**WORK ORDER**
Rewrite the full material exactly; no line may be skipped.

**EXTRACTED ENTRIES**

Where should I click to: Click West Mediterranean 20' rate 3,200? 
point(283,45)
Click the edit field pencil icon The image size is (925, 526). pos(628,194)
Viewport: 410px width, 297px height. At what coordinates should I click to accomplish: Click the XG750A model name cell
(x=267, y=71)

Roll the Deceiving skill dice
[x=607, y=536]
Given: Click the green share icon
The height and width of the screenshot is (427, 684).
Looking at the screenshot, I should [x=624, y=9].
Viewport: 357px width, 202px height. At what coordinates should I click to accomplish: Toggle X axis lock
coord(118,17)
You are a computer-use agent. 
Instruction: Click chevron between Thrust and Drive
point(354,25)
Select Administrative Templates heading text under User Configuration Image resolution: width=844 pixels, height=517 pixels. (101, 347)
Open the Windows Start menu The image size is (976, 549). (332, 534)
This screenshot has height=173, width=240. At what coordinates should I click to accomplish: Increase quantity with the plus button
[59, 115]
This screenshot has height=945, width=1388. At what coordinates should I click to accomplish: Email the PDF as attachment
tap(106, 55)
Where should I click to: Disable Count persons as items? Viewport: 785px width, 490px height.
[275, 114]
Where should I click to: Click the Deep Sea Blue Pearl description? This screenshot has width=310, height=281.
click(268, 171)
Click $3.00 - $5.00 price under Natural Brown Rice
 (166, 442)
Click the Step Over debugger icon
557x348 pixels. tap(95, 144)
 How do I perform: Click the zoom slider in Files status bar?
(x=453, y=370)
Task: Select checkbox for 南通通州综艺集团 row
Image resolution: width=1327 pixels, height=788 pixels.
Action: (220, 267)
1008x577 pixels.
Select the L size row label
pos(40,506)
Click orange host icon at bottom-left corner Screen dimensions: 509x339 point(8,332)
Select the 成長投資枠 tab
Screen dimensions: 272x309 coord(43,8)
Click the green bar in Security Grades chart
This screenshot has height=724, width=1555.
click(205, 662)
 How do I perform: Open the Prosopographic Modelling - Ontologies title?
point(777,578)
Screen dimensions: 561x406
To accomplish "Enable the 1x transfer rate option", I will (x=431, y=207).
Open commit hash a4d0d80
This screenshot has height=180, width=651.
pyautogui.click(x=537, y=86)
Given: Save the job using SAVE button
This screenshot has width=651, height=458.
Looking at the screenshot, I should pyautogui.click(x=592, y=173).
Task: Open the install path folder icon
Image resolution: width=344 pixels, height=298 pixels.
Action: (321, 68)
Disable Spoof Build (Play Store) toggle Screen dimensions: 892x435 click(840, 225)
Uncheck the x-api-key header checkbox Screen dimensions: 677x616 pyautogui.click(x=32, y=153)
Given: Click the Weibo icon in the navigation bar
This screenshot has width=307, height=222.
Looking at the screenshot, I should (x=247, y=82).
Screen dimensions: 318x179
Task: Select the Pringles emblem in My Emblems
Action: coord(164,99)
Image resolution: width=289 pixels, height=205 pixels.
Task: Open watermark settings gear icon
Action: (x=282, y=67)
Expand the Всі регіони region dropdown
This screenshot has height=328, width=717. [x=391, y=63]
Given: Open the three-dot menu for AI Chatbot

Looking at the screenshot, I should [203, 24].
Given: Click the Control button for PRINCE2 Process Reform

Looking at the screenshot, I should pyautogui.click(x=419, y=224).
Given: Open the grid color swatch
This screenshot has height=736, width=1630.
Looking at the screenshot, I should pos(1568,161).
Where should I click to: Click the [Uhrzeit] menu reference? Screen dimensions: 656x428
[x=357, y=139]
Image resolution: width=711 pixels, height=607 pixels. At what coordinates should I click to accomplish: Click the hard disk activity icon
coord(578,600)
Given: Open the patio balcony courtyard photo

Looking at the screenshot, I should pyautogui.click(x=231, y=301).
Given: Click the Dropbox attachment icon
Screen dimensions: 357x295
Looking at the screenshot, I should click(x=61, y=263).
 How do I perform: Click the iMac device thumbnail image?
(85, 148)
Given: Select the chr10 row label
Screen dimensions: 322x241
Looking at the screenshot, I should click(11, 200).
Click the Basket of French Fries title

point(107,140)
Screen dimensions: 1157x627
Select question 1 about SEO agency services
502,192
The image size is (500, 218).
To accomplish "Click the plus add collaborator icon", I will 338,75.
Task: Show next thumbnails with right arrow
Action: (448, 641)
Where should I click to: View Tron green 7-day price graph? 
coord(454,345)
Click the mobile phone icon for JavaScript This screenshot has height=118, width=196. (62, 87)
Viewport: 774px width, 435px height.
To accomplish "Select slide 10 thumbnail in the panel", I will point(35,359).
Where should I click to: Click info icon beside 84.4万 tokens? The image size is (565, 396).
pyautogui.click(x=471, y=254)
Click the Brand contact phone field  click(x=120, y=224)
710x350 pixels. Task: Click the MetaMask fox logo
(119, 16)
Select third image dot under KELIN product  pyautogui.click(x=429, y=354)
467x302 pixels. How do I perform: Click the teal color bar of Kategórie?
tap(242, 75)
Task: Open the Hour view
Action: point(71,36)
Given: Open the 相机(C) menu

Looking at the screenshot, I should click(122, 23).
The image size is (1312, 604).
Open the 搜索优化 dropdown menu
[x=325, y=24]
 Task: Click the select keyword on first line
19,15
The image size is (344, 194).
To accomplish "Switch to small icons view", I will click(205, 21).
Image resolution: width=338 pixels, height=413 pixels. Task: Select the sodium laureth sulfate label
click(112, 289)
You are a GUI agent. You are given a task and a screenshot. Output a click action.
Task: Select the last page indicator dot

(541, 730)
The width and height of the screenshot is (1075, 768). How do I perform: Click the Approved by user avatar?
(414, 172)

**RESULT**
Where should I click to: Click West Mediterranean 20' rate 3,200? 
point(283,45)
Click the edit field pencil icon The image size is (925, 526). pos(628,194)
Viewport: 410px width, 297px height. At what coordinates should I click to accomplish: Click the XG750A model name cell
(x=267, y=71)

Roll the Deceiving skill dice
[x=607, y=536]
Given: Click the green share icon
The height and width of the screenshot is (427, 684).
Looking at the screenshot, I should [x=624, y=9].
Viewport: 357px width, 202px height. At what coordinates should I click to accomplish: Toggle X axis lock
coord(118,17)
You are a computer-use agent. 
Instruction: Click chevron between Thrust and Drive
point(354,25)
Select Administrative Templates heading text under User Configuration Image resolution: width=844 pixels, height=517 pixels. (101, 347)
Open the Windows Start menu The image size is (976, 549). (332, 534)
This screenshot has height=173, width=240. At what coordinates should I click to accomplish: Increase quantity with the plus button
[59, 115]
This screenshot has height=945, width=1388. At what coordinates should I click to accomplish: Email the PDF as attachment
tap(106, 55)
Where should I click to: Disable Count persons as items? Viewport: 785px width, 490px height.
[275, 114]
Where should I click to: Click the Deep Sea Blue Pearl description? This screenshot has width=310, height=281.
click(268, 171)
Click $3.00 - $5.00 price under Natural Brown Rice
 (166, 442)
Click the Step Over debugger icon
557x348 pixels. tap(95, 144)
 How do I perform: Click the zoom slider in Files status bar?
(x=453, y=370)
Task: Select checkbox for 南通通州综艺集团 row
Image resolution: width=1327 pixels, height=788 pixels.
Action: (220, 267)
1008x577 pixels.
Select the L size row label
pos(40,506)
Click orange host icon at bottom-left corner Screen dimensions: 509x339 point(8,332)
Select the 成長投資枠 tab
Screen dimensions: 272x309 coord(43,8)
Click the green bar in Security Grades chart
This screenshot has height=724, width=1555.
click(205, 662)
 How do I perform: Open the Prosopographic Modelling - Ontologies title?
point(777,578)
Screen dimensions: 561x406
To accomplish "Enable the 1x transfer rate option", I will (x=431, y=207).
Open commit hash a4d0d80
This screenshot has height=180, width=651.
pyautogui.click(x=537, y=86)
Given: Save the job using SAVE button
This screenshot has width=651, height=458.
Looking at the screenshot, I should pyautogui.click(x=592, y=173).
Task: Open the install path folder icon
Image resolution: width=344 pixels, height=298 pixels.
Action: (321, 68)
Disable Spoof Build (Play Store) toggle Screen dimensions: 892x435 click(840, 225)
Uncheck the x-api-key header checkbox Screen dimensions: 677x616 pyautogui.click(x=32, y=153)
Given: Click the Weibo icon in the navigation bar
This screenshot has width=307, height=222.
Looking at the screenshot, I should (x=247, y=82).
Screen dimensions: 318x179
Task: Select the Pringles emblem in My Emblems
Action: coord(164,99)
Image resolution: width=289 pixels, height=205 pixels.
Task: Open watermark settings gear icon
Action: (x=282, y=67)
Expand the Всі регіони region dropdown
This screenshot has height=328, width=717. [x=391, y=63]
Given: Open the three-dot menu for AI Chatbot

Looking at the screenshot, I should [203, 24].
Given: Click the Control button for PRINCE2 Process Reform

Looking at the screenshot, I should pyautogui.click(x=419, y=224).
Given: Open the grid color swatch
This screenshot has height=736, width=1630.
Looking at the screenshot, I should pos(1568,161).
Where should I click to: Click the [Uhrzeit] menu reference? Screen dimensions: 656x428
[x=357, y=139]
Image resolution: width=711 pixels, height=607 pixels. At what coordinates should I click to accomplish: Click the hard disk activity icon
coord(578,600)
Given: Open the patio balcony courtyard photo

Looking at the screenshot, I should pyautogui.click(x=231, y=301).
Given: Click the Dropbox attachment icon
Screen dimensions: 357x295
Looking at the screenshot, I should click(x=61, y=263).
 How do I perform: Click the iMac device thumbnail image?
(85, 148)
Given: Select the chr10 row label
Screen dimensions: 322x241
Looking at the screenshot, I should click(11, 200).
Click the Basket of French Fries title

point(107,140)
Screen dimensions: 1157x627
Select question 1 about SEO agency services
502,192
The image size is (500, 218).
To accomplish "Click the plus add collaborator icon", I will 338,75.
Task: Show next thumbnails with right arrow
Action: (448, 641)
Where should I click to: View Tron green 7-day price graph? 
coord(454,345)
Click the mobile phone icon for JavaScript This screenshot has height=118, width=196. (62, 87)
Viewport: 774px width, 435px height.
To accomplish "Select slide 10 thumbnail in the panel", I will point(35,359).
Where should I click to: Click info icon beside 84.4万 tokens? The image size is (565, 396).
pyautogui.click(x=471, y=254)
Click the Brand contact phone field  click(x=120, y=224)
710x350 pixels. Task: Click the MetaMask fox logo
(119, 16)
Select third image dot under KELIN product  pyautogui.click(x=429, y=354)
467x302 pixels. How do I perform: Click the teal color bar of Kategórie?
tap(242, 75)
Task: Open the Hour view
Action: point(71,36)
Given: Open the 相机(C) menu

Looking at the screenshot, I should click(122, 23).
The image size is (1312, 604).
Open the 搜索优化 dropdown menu
[x=325, y=24]
 Task: Click the select keyword on first line
19,15
The image size is (344, 194).
To accomplish "Switch to small icons view", I will click(205, 21).
Image resolution: width=338 pixels, height=413 pixels. Task: Select the sodium laureth sulfate label
click(112, 289)
You are a GUI agent. You are given a task and a screenshot. Output a click action.
Task: Select the last page indicator dot

(541, 730)
The width and height of the screenshot is (1075, 768). How do I perform: Click the Approved by user avatar?
(414, 172)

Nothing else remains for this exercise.